A dramatic week, stylistically speaking, opening with a 10-minute play writing workshop organised by Writing Events Bath and led by charismatic young Australian Alex Broun. Alex is a prolific playwright himself and the inspiration behind Short-and-Sweet, the biggest 10-minute play festival in the world. "The greatest thrill for a playwright is to see your work performed" Alex began: true but tricky since his festival is in Sydney, though these festivals are apparently spreading across the world like creeping jenny: “My aim is to inspire you to write a play. Next step is to write a good play. You have to get on the bike and start peddling.” In three hours he had deconstructed and demystified the playwriting process with vigour and copious handout notes and we all came home hugely enthused and slightly exhausted.
Frome's own modest version of short-and-sweet drama events, Stage Write, started a new series of monologue workshops this week too.
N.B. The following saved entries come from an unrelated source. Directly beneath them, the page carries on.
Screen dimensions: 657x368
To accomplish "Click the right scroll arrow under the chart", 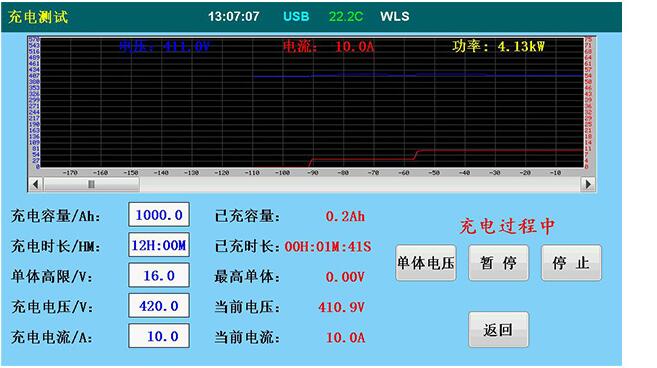I will tap(588, 184).
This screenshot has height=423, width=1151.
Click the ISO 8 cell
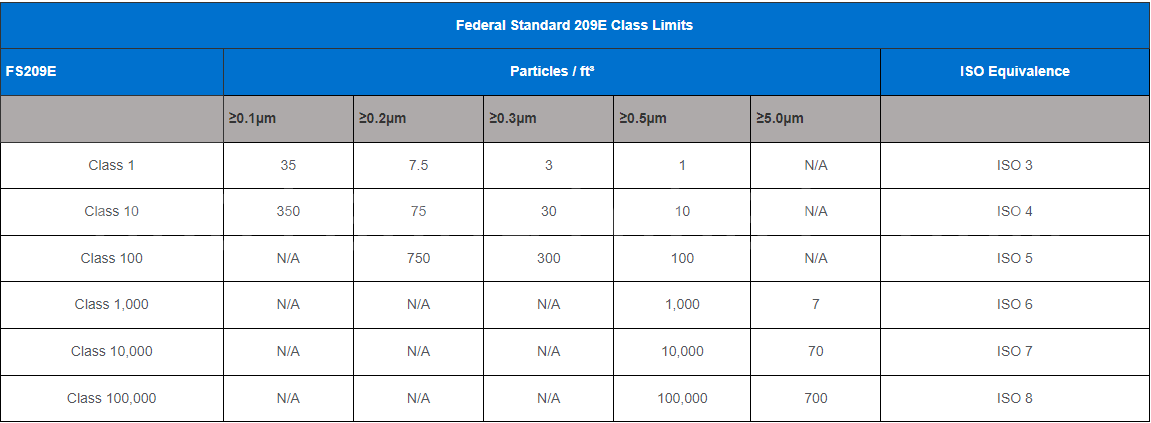point(1015,398)
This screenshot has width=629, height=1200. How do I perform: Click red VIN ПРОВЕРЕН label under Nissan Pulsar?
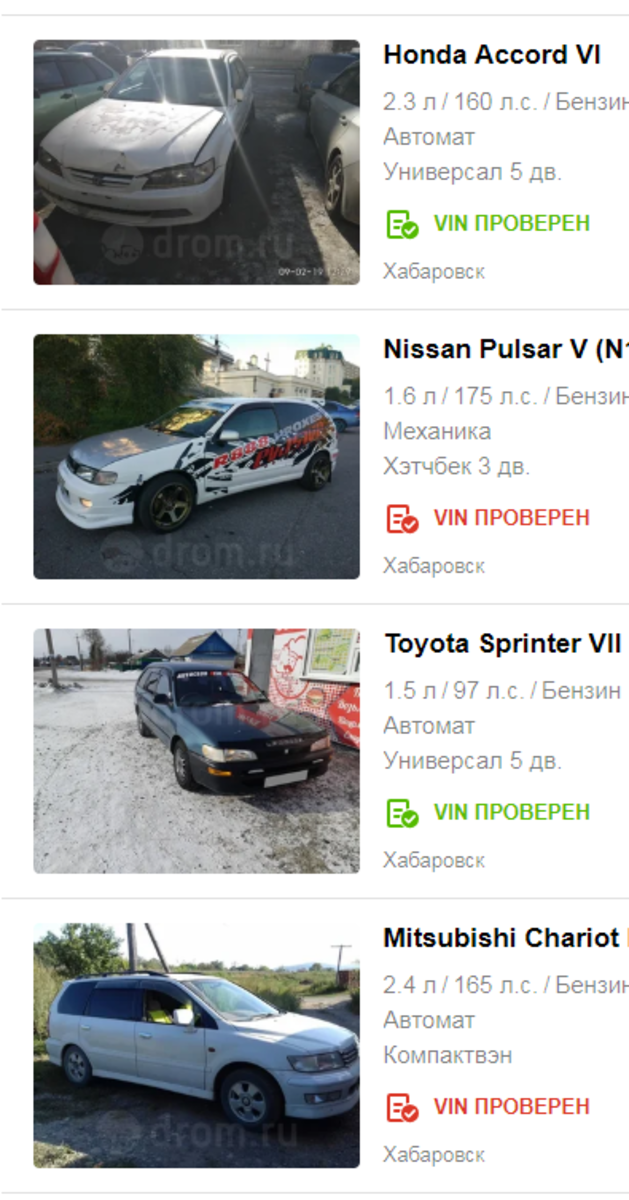[x=512, y=518]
With 'dressing up' as our theme, the first session produced some fantastic writing which will find fruition in February at the Merlin.
Bristol Old Vic is currently staging Tim Crouch's play The Author which I saw a year ago at the Royal Court and wrote in my blog "The actors were chillingly good, and the questions at the heart of the piece are powerful. But I wouldn't sit through it again." Yet that's what I did, perhaps from curiosity to see why I'd felt so resistant to the 'disturbing' nature of the material' as the programme warns, adding in defence that "Tim Crouch's new play is about the harm carried out in the name of art." I'm reminded of Alex Broun's sound advice: "Never let your message or theme dominate the play – that’s didactic”. It's also deeply unpleasant, and at surface level as non-subversive as those car stickers that chide Baby On Board! as though without external control we'd all wantonly crash into (or abuse) every child in sight. It's scrupulously acted by the four performers, who are embedded among the audience in a show that's either stageless or all stage, according to how you look at it. Every now and then they ask with solicitous concern 'are you alright?'- 'is this alright?' as though allowing us to choose how much graphic description of violence and abuse we will accept in the name of boundary-breaking theatre. We stay, of course, because it's meticulously written and it's Tim Crouch, which is his point really: we consent, and come back for more, because we feel safe, but does that collusive voyeurism make the world a less safe place for everyone? Discuss, with reference to Greek and Shakespearean tragedies: did they encourage, or merely reflect and mourn, man's inhumanity to man?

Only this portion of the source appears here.